Malaysia's Muhyiddin to negotiate with opposition ahead of confidence vote, pledges election by July 2022

Malaysian Prime Minister Muhyiddin Yassin during his live address on Aug 13, 2021.
Malaysian Prime Minister Muhyiddin Yassin during his live address on Aug 13, 2021.PHOTO: SCREENGRAB FROM BERITA RTM/FACEBOOK

PUTRAJAYA - Prime Minister Muhyiddin Yassin offered a raft of reforms to Malaysia's opposition on Friday (Aug 13) in a bid to stave off defeat in a confidence vote next month.

The embattled Premier, whose already shaky majority was cast into further jeopardy after more than a dozen Umno MPs disavowed his leadership, insisted he would not step down despite "doubts raised over my legitimacy as Prime Minister and the status of Perikatan Nasional (PN) as the ruling government".

Tan Sri Muhyiddin's tacit admission of the loss of his parliamentary majority comes even as 88-strong opposition coalition Pakatan Harapan (PH) called on lawmakers to rally behind their leader - Datuk Seri Anwar Ibrahim. 

At least 111 MPs are needed for a majority in the 222-strong legislature as two seats are currently vacant.

"The Cabinet agreed we will discuss with the leaders of other parties outside PN to pass the confidence vote on the Prime Minister in Parliament,” said Mr Muhyiddin in an address to the nation on Friday evening. 

"This confidence vote can only be passed with bipartisan support," he added.

But in an immediate response, PH said it "strongly rejects" the premier's offer which was "an open admission that he has lost the majority".

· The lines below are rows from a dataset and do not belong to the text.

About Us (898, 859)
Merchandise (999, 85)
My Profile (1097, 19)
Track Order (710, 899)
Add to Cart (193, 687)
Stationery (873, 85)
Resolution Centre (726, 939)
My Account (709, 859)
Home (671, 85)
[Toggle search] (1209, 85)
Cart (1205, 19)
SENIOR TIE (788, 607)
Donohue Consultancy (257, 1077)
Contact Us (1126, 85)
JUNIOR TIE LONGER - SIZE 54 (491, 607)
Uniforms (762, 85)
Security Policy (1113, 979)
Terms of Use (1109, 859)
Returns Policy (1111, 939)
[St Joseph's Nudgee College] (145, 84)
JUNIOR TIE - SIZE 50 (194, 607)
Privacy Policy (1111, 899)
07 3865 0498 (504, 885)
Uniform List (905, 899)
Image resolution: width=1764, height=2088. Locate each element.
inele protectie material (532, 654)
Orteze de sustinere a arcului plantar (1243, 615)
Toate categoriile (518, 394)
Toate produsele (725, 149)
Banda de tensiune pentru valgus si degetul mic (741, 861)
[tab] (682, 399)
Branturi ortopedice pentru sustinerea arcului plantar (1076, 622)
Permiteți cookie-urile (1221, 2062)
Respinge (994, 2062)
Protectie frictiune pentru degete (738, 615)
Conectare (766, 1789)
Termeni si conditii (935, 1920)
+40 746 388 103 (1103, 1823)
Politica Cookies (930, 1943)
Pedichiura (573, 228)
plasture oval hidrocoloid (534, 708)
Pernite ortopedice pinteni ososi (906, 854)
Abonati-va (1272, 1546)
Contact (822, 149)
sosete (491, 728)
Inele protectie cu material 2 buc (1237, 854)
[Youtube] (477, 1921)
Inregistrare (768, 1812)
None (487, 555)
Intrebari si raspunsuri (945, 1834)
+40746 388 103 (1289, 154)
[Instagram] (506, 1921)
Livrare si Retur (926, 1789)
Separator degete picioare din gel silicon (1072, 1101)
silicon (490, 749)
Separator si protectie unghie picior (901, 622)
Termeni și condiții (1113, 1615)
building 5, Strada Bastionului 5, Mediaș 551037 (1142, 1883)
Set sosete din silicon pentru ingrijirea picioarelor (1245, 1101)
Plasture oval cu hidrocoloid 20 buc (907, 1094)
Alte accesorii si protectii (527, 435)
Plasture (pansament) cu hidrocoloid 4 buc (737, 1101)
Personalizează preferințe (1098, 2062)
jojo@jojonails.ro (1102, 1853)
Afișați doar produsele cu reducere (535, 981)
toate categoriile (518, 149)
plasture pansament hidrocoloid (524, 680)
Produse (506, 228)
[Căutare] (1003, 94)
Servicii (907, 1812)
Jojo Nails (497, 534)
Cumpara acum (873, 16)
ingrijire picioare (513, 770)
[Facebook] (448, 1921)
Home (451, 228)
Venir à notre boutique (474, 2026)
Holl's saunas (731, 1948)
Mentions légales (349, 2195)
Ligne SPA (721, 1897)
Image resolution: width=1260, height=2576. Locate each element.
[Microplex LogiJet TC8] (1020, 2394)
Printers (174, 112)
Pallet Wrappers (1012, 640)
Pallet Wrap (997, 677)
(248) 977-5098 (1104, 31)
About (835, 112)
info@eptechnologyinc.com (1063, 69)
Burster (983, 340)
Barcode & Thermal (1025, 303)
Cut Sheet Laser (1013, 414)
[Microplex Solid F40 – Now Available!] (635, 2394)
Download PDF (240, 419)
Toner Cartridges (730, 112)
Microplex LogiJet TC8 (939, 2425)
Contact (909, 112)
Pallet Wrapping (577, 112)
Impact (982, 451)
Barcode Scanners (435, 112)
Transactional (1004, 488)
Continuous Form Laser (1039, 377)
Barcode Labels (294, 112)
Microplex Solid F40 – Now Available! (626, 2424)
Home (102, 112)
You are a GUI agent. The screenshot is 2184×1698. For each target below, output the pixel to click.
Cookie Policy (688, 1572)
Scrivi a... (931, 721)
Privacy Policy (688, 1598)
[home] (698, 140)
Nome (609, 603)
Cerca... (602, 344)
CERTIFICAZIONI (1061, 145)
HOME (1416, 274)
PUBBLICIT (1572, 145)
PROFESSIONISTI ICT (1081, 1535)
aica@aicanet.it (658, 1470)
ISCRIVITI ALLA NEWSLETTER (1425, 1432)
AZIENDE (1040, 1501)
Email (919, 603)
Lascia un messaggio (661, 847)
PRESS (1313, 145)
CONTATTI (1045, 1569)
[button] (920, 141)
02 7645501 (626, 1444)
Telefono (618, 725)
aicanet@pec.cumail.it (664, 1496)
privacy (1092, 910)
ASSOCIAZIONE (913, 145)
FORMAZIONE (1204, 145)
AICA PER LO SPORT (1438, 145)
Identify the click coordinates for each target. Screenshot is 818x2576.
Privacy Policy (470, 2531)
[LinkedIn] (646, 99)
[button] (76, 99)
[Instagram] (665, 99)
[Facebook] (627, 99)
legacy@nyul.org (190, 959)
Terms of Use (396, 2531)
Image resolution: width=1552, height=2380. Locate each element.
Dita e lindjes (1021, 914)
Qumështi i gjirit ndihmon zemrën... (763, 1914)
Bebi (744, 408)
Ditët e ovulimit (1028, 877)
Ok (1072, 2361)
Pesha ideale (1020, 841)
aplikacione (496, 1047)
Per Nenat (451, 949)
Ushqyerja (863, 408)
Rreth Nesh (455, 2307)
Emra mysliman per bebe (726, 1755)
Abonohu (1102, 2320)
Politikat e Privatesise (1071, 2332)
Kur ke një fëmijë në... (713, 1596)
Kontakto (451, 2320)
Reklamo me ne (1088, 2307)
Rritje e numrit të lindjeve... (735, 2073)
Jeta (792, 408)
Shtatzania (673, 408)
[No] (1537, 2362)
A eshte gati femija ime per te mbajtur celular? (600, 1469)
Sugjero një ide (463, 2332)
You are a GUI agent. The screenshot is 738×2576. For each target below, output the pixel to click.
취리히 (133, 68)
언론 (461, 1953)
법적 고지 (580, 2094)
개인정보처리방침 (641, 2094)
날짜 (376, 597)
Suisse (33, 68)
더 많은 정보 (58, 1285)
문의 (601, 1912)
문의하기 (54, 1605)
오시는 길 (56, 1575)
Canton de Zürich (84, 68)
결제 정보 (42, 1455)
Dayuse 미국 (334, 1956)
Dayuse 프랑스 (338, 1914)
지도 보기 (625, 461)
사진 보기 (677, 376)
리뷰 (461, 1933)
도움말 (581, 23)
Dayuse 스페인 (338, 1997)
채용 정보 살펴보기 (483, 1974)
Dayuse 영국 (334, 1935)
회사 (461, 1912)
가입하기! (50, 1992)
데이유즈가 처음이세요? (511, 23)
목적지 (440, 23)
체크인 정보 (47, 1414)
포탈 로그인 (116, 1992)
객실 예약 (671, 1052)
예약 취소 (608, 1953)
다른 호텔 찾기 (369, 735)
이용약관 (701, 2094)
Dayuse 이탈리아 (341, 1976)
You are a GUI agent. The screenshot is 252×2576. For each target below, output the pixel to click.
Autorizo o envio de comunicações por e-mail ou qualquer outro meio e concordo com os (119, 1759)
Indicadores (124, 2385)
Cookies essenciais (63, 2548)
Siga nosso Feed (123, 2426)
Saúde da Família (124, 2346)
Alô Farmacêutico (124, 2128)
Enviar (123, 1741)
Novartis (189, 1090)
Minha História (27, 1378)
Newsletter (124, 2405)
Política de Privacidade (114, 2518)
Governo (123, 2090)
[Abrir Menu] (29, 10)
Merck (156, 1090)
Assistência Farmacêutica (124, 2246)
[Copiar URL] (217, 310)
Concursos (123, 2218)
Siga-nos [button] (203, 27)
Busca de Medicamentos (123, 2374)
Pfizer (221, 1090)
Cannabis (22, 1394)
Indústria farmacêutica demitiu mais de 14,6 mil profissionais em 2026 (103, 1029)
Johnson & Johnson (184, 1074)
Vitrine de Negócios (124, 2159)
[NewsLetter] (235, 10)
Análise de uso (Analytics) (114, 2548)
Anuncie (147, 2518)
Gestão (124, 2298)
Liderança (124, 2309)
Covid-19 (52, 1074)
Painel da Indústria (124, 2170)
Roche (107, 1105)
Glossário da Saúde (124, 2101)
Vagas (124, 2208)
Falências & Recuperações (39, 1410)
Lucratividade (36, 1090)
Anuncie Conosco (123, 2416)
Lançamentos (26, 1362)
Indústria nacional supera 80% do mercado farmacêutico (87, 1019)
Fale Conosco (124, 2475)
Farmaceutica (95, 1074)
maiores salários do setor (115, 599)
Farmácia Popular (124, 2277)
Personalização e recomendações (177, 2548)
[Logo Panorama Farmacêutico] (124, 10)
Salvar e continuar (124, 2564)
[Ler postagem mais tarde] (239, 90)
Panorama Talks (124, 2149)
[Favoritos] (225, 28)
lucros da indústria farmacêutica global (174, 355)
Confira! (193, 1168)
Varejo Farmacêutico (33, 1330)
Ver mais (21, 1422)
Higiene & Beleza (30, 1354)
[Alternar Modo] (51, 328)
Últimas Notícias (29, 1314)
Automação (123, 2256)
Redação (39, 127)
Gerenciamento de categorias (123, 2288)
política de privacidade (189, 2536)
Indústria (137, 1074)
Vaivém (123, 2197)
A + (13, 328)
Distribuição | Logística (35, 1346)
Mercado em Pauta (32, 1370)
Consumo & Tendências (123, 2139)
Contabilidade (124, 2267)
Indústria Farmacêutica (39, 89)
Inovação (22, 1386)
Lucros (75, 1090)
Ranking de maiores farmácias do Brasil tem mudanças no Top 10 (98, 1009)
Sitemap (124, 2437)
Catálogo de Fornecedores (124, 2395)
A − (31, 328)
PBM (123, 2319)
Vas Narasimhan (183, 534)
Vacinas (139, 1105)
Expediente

"This is the first time an illegitimate Prime Minister is openly offering bribes," the coalition's presidential council said in a statement.

Mr Muhyiddin, in his address, said he chose not to resign as no other MP can prove they have parliamentary majority support.

“If I resign now, according to the Federal Constitution, the whole Cabinet has to resign too. This means that the PN government will fall," he pointed out.

“As no other MP has the majority at this time, the prime minister cannot be appointed, according to the Federal Constitution. If a PM cannot be appointed, then the Cabinet cannot be appointed and a new government cannot be formed. What will happen if the political crisis prolongs... who will ensure the vaccination programme runs according to schedule?” said Mr Muhyiddin.

His statement comes after Malaysia's King, Sultan Abdullah Ahmad Shah, requested that Parliament reconvene sooner than Sept 6 to test the Premier's majority.

If he wins the confidence vote with a two-thirds majority, Mr Muhyiddin pledged to implement reforms including limiting a prime minister's tenure to two terms and table an anti-party-hopping law to prevent elected lawmakers from switching sides.

Mr Muhyiddin also said the government would table an amendment to the legislation to implement a lower voting age of 18, and hold a general election by end-July next year, depending on the pandemic situation.

He said a confidence vote would allow the government to keep functioning until there was an election.

He also said the opposition leader will be given all perks akin to a senior minister's rank and that the Covid-19 fund to fight the pandemic would be increased from RM65 billion (S$20.8 billion) to RM110 billion.